Step 2: Key Formula or Approach:
The particular integral for an equation of the form $F(D)y = e^{ax}$, where $D = \frac{d}{dx}$, is given by $P.I. = \frac{1}{F(D)}e^{ax}$.
Case 1: If $F(a) \neq 0$, then $P.I. = \frac{1}{F(a)}e^{ax}$.
Case 2: If $F(a) = 0$, and the root 'a' has multiplicity k, then $P.I. = \frac{x^k}{F^{(k)}(a)}e^{ax}$, where $F^{(k)}(a)$ is the k-th derivative of $F(D)$ with respect to D, evaluated at $D=a$. A simpler way is $P.I. = \frac{x^k}{k! G(a)}e^{ax}$ where $F(D) = (D-a)^k G(D)$ and $G(a) \neq 0$.
Step 3: Detailed Explanation:
The differential equation is $(D^2 + 3D + 2)y = e^{-2x}$.
The operator is $F(D) = D^2 + 3D + 2$. The right-hand side is of the form $e^{ax}$ with $a = -2$.
First, let's find the roots of the auxiliary equation $m^2 + 3m + 2 = 0$.
\[ (m+1)(m+2) = 0 \]
The roots are $m=-1$ and $m=-2$.
Now, let's check $F(a) = F(-2)$:
\[ F(-2) = (-2)^2 + 3(-2) + 2 = 4 - 6 + 2 = 0 \]
Since $F(a) = 0$, this is a case of failure (Case 2).
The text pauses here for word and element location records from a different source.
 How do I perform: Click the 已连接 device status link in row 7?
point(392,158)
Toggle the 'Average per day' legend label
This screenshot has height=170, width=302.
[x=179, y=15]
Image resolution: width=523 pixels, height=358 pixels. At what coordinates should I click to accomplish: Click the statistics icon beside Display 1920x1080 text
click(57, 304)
The root $a=-2$ is a non-repeated root of the auxiliary equation.
The formula for a single root failure is $P.I. = x \frac{1}{F'(D)}e^{ax}$.
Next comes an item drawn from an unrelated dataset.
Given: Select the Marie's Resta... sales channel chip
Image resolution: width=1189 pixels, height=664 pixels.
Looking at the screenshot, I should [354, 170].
Find the derivative of the operator: $F'(D) = \frac{d}{dD}(D^2 + 3D + 2) = 2D + 3$.
Now evaluate $F'(a) = F'(-2)$:
\[ F'(-2) = 2(-2) + 3 = -4 + 3 = -1 \]
The particular integral is:
\[ P.I. = x \frac{1}{F'(a)} e^{ax} = x \frac{1}{-1} e^{-2x} = -xe^{-2x} \]
Step 4: Final Answer:
The particular integral of the given differential equation is $-xe^{-2x}$. Therefore, option (A) is correct.